Transformation and Belonging
When I announced to friends in Arizona that I was going to seminary to become a minister, my friend Dan said, “In my opinion, the only reason to be a part of a church community is to transform.” I agreed with him. I didn’t want to spend all the time and energy and years of separation from my Beloved to be a force to keep the status quo. I wanted to be a minister who would facilitate transformation.
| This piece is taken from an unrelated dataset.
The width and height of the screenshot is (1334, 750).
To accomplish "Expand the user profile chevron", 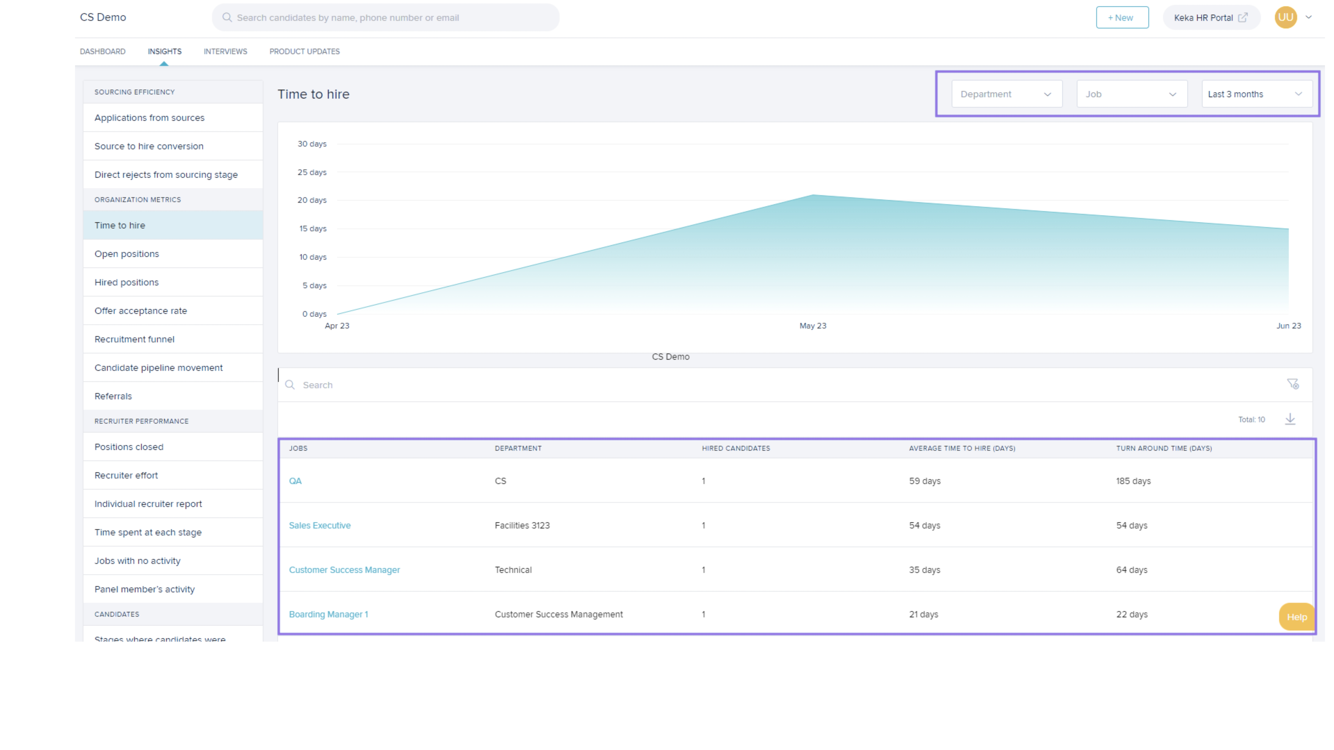I will (x=1309, y=18).
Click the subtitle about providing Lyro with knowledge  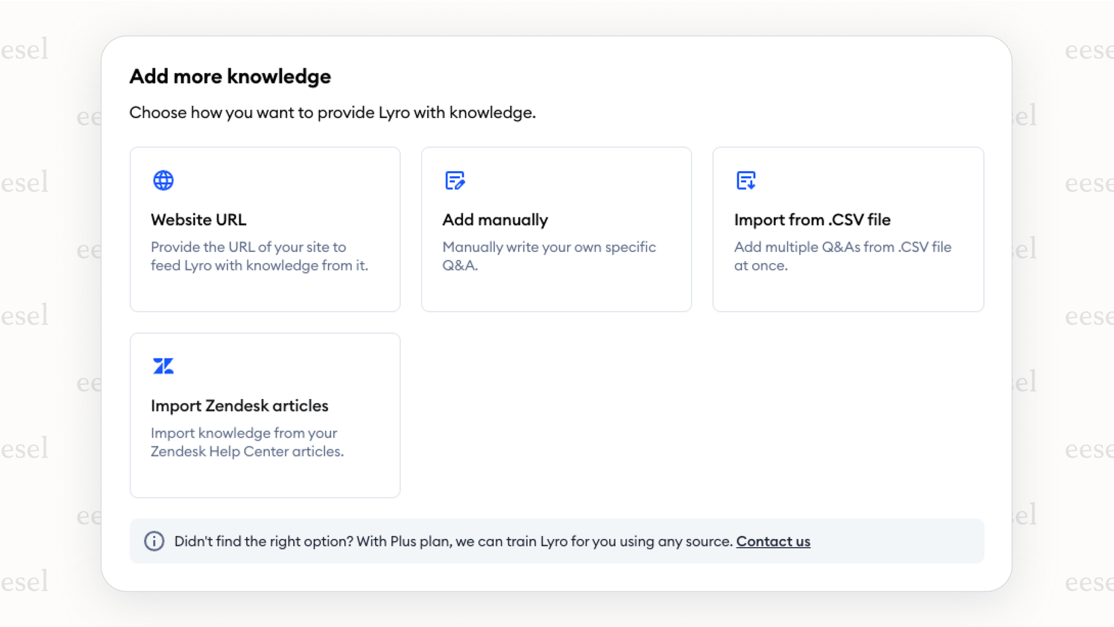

When I was an adolescent, my father often taught for summer schools in Mexico and that meant that we were away from our usual lives for two or three months. During that time away, I felt like I had changed, had become thinner, more outgoing, and just well, different. When I returned I wanted those changes to stick. I wanted to be permanently a new person. Looking back, this desire to change shows me how hard it was to be me, just who I was. I didn’t feel like I was good enough as I was. Transformation is something different. The kind of transformation I believe church needs to facilitate grows out of deeply belonging just as one is. It opens us to see how our unique gifts can be used to make the world a better place.
When you meet someone who believes you are just right, it can change your life. I met Marjory Tyndall. I believe that her own broad and deep acceptance of me (and others) came from a struggle to accept herself, including a recent loss of eye sight when she was in her 70s. Accepting changes in her life did not happen overnight and when she emerged from that difficult time, she opened her arms wide to the world unconditionally. That is my hope for us, that we give that acceptance to each other and open our arms wide to the world. In the process, we will transform.